Namco's Yoshihiro Kishimoto cited Track & Field as the biggest influence on the side-scrolling platform game Pac-Land (1984). The game's controls were heavily inspired by Track & Field, which allowed players to become faster by rapidly tapping the button in succession; Kishimoto found the concept intriguing and believed it would help Pac-Land stand out among other games.

===Sequels===
Konami continued releasing games in the series:

- Hyper Sports (1984) (Arcade)
- Track & Field 2 / Hyper Olympic 2 (1984) (MSX)
- Konami '88 (1988) (Arcade)
- Track & Field II (1988) (NES)
- Track & Field (1992) (Game Boy)
- International Track & Field (1996) (Arcade, PS, PSN)
- Hyper Olympics in Nagano (1998) (Arcade, N64, PS)
- International Track & Field 2000 (1999) (PS, N64, GBC, DC, PS2)
- Konami Sports Series (2001) (Mobile phones)
- Hyper Sports 2002 Winter (2002) (GC, PS2, Xbox, GBA)
- New International Track & Field (2008) (NDS)
- Hyper Sports Winter (2010) (iOS)
- Hyper Sports Track & Field (2010) (iOS)

===Re-releases===
The game appears in Konami Classics Series: Arcade Hits for the Nintendo DS, but with an altered version of the Chariots of Fire theme.
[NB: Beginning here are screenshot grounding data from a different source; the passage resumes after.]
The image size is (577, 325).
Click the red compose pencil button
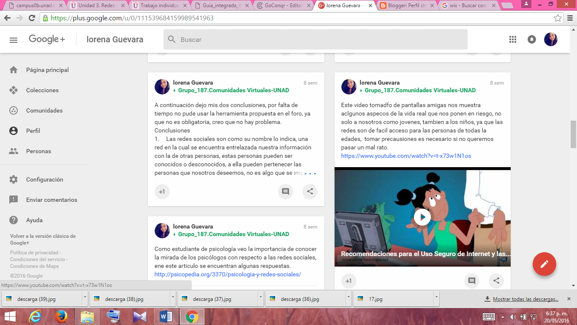click(544, 264)
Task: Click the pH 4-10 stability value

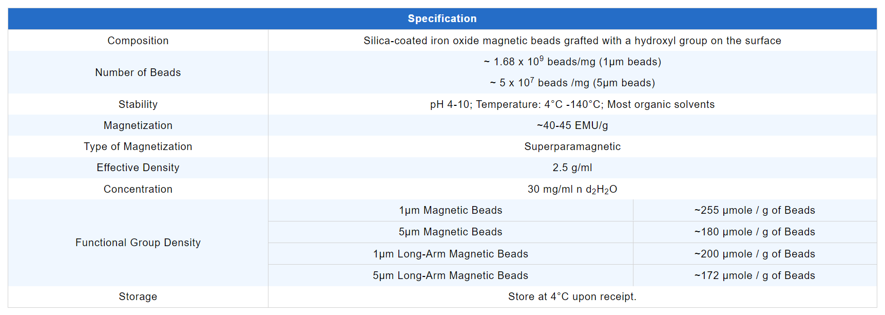Action: click(x=572, y=104)
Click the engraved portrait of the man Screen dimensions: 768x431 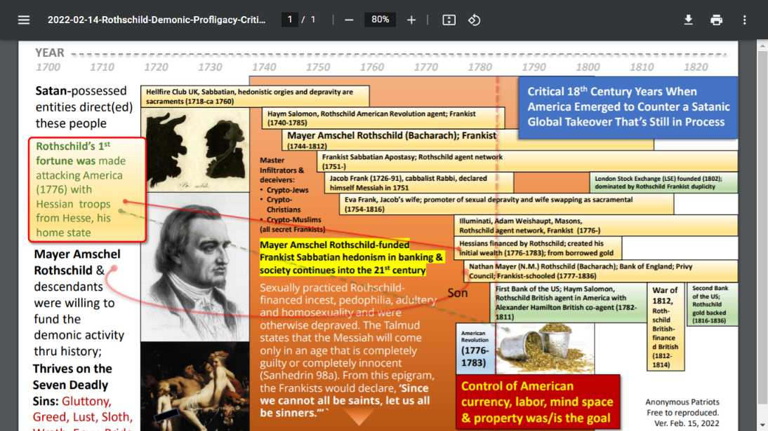click(195, 266)
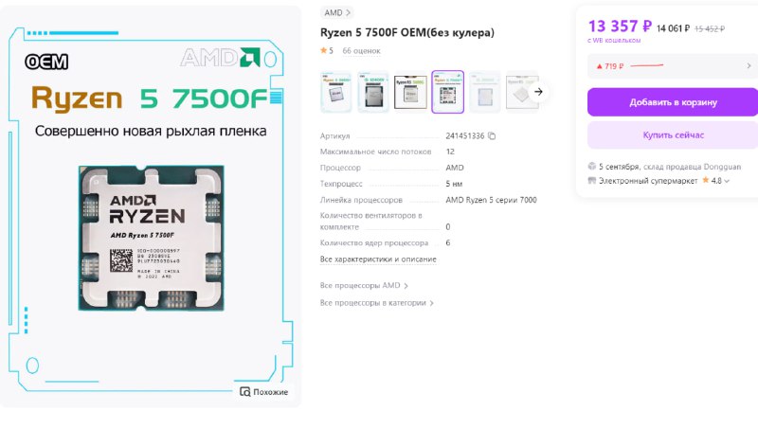Click the red price-increase triangle

tap(600, 66)
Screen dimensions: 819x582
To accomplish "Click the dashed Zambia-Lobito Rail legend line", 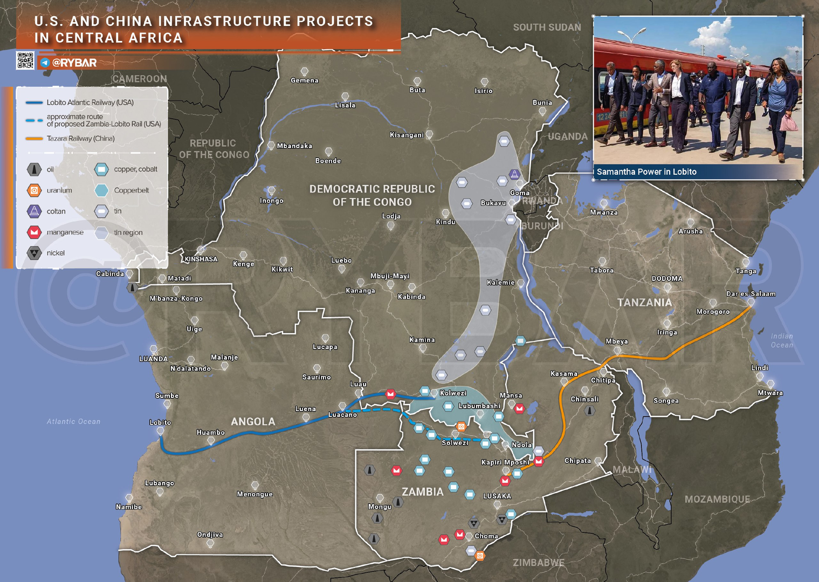I will [x=34, y=120].
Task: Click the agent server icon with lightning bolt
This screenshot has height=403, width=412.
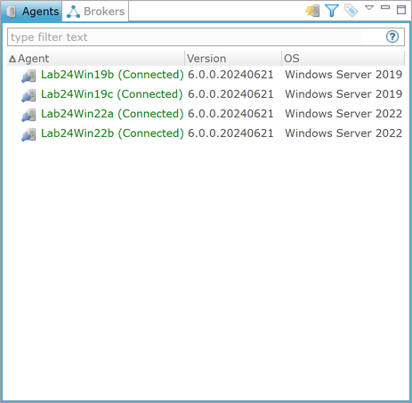Action: (312, 11)
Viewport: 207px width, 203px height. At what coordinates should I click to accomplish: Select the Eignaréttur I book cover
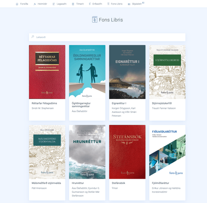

The Game Boy version was rereleased in color as part of the European Konami GB Collection Vol.2.

The Xbox Live Arcade version of the game was released on the Xbox 360 on 8 August 2007, with updated graphics and audio, leaderboards, and online play. It sold 297,307 copies as of 2011.

Hamster Corporation released the game as part of the Arcade Archives series for the Nintendo Switch and PlayStation 4 in 2019.